▶ _EXERCICE ÉCRIT 1_
Repérez chaque ligne des enregistrements qui contient le mot « Viewport », puis recopiez-la.

▶ _TEXTE SOURCE_
🗳️ Tout seul on va plus vite, ensemble on va plus loin
L'habitat inclusif, c'est comme la présidentielle...
La semaine dernière, des internautes du monde entier se sont livrés à un pixel war. C’est une compétition pacifiste consistant à remplir de création visuelles un immense tableau blanc en ligne. Le but : imposer une illustration et composer une oeuvre magistrale et éphémère, représentative de la pop culture de 2022.
La règle était simple : chaque minute, un pixel était adressé à l’un des participants connectés qui pouvait l’utiliser pour compléter sa création. Donc, plus les participants étaient nombreux, plus la taille des créations était restreinte. Le seul moyen de réaliser un visuel qui prenne de la place, c’était de s’allier.
Tout seul on va plus vite, ensemble on va plus loin
Dans le pixel war, vous pouviez agir seul et espérer remplir un petit carré ou bien travailler de concert, en équipe pour construire une oeuvre majeure et plus visible.
Ce qu’on fait les français qui, se concertant, ont empli le coin inférieur gauche d’un immense drapeau, d’une représentation de l’Arc de Triomphe, d’un portrait de Zidane et d’un croissant.
Une telle place n’aurait pu être occupée par un acteur isolé, seule la force du collectif a contribué à imposer cette image pour la postérité.
La force du collectif, c’est de faire des choses plus grandes que ce qu’on aurait fait tout seul.
Voici une anecdote qui illustre à merveille notre sujet du jour. Abordons-le franco de porc, comme dirait Bérurier.
Un homme peu ordinaire
Un garçon formidable dont je parle souvent sur Sweet Home m’a mis le pied à l’étrier quand j’ai commencé à m’intéresser à l’habitat partagé.
Ce garçon s’appelle Stéphane Sauvé et c’est le fondateur de La Maison de la Diversité, une enseigne d’habitats partagés destiné aux seniors LGBT.
J’ai créé Sweet Home en décembre 2017, j’ai écrit mon premier article sur l’habitat inclusif en mars 2018, j’ai contacté Stéphane en avril 2018 et à ce moment là, il travaillait déjà sur son projet d’habitat partagé depuis 18 mois.

▶ _EXERCICE ÉCRIT 2_
Réécrivez sous forme de liste plus concise le paragraphe du texte sur le pixel war qui commence par « La règle était simple », en conservant ses faits principaux.

▶ _DONNÉES PRÉSENTÉES_

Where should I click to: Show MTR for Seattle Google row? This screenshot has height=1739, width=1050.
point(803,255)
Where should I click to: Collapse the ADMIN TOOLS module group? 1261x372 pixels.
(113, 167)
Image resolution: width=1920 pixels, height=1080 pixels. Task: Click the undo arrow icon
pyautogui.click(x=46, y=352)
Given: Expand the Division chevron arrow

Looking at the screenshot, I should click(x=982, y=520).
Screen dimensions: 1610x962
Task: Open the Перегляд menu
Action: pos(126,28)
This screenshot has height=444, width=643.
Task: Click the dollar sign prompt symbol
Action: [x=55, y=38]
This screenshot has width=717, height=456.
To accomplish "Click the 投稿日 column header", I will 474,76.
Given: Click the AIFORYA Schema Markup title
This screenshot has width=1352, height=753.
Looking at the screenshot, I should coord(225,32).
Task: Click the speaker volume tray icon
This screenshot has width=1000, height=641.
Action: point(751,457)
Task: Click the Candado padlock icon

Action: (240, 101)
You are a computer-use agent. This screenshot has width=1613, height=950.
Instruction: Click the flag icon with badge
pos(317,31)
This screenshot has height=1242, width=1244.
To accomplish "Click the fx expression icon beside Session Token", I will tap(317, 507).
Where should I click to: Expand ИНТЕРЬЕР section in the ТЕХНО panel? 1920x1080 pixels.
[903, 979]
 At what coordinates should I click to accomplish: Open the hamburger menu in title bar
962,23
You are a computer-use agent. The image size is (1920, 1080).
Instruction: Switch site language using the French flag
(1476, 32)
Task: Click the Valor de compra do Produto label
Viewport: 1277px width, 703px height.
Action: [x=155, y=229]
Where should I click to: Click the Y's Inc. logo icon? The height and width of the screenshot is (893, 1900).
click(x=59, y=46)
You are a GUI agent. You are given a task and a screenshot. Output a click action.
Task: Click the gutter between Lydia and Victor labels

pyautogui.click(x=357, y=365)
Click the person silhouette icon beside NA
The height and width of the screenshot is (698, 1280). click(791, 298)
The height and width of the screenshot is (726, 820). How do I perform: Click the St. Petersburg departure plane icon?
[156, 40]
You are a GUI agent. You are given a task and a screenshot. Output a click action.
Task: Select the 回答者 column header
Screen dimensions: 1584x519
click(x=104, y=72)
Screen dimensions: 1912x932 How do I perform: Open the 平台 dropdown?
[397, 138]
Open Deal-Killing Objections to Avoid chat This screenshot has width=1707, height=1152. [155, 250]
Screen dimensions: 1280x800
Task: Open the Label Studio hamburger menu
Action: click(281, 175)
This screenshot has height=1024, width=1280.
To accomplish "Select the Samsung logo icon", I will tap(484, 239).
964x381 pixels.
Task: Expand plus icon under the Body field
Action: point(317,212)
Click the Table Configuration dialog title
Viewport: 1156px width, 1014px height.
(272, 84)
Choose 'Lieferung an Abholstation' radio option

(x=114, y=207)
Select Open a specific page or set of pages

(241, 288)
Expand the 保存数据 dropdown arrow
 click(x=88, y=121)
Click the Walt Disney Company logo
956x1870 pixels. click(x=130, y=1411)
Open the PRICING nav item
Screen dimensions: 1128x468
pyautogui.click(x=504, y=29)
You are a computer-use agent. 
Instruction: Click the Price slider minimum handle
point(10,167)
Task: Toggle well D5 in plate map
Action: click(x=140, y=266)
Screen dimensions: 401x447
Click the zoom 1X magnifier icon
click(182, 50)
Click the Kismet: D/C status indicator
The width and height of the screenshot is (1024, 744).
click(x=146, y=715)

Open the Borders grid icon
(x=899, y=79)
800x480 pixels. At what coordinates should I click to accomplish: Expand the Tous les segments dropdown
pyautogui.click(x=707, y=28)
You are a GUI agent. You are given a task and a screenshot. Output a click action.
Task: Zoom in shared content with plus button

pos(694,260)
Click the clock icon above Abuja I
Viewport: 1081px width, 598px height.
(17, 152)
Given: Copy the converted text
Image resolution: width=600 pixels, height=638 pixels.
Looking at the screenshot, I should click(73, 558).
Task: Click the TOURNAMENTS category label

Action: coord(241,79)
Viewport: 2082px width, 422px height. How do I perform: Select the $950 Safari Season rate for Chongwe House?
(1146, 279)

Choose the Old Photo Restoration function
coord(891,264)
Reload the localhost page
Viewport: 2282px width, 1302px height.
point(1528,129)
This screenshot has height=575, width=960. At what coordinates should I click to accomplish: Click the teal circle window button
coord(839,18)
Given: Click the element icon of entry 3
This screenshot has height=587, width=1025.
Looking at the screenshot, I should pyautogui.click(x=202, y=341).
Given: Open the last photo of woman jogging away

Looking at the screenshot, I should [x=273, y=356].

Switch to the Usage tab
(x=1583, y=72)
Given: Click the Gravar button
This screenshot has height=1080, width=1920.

▶ _RÉSULTAT ATTENDU 1_
Viewport: 1277px width, 703px height.
Viewport: 1156px width, 1014px height.
Viewport: 1081px width, 598px height.
Viewport: 2082px width, 422px height. How do I perform: Select the $950 Safari Season rate for Chongwe House?
Viewport: 2282px width, 1302px height.

▶ _RÉSULTAT ATTENDU 2_
- Chaque minute, un pixel était attribué à l'un des participants connectés, qui pouvait s'en servir pour compléter sa création.
- Plus les participants étaient nombreux, plus les créations étaient petites.
- Le seul moyen de réaliser un visuel qui prenne de la place était de s'allier.